▶ _ACTION ITEM_
In the material below, begin at the line that has "You are a GUI", stop after the line that has "Viewport: 1066px width, 861px height.", and transcribe those lines exactly, without pictures.

──────── DATA TO USE

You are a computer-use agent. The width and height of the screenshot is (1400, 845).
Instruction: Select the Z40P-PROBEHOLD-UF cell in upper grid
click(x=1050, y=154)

────────────────
──────── DATA TO USE

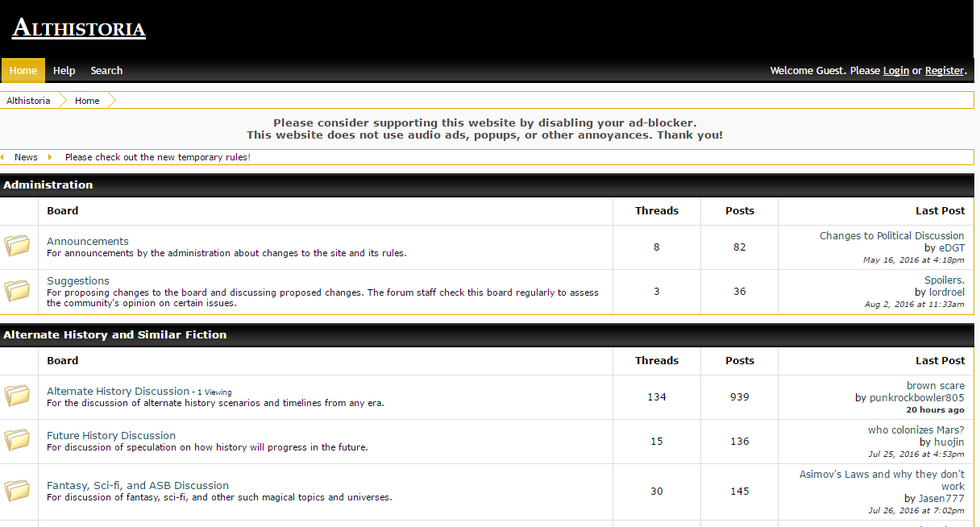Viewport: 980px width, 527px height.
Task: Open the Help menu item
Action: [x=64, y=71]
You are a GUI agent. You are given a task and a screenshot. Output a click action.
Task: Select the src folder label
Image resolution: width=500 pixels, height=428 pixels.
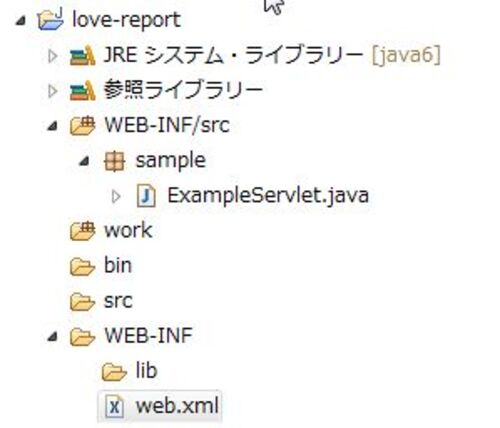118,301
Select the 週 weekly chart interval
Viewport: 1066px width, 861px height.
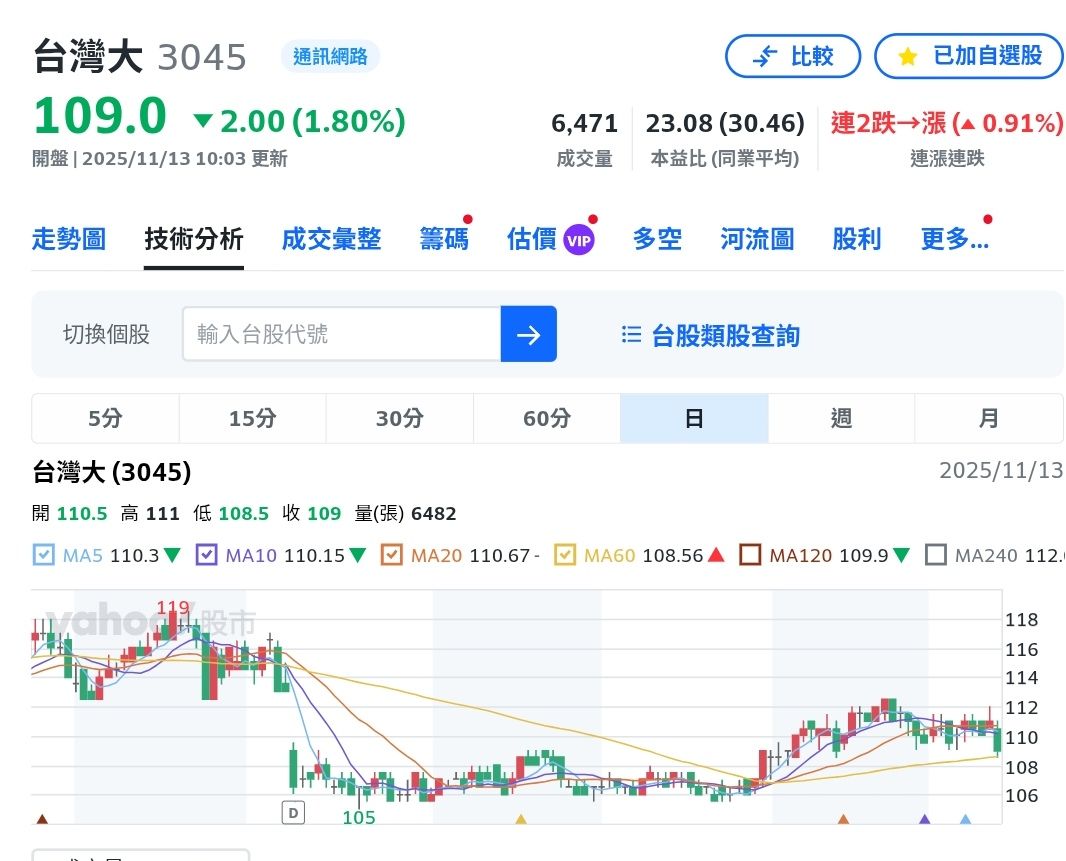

────────────────

▶ _FINISHED EXERCISE_
You are a GUI agent. You are given a task and a screenshot. Output a click action.
Task: Select the src folder label
Image resolution: width=500 pixels, height=428 pixels.
118,301
Select the 週 weekly chart interval
Viewport: 1066px width, 861px height.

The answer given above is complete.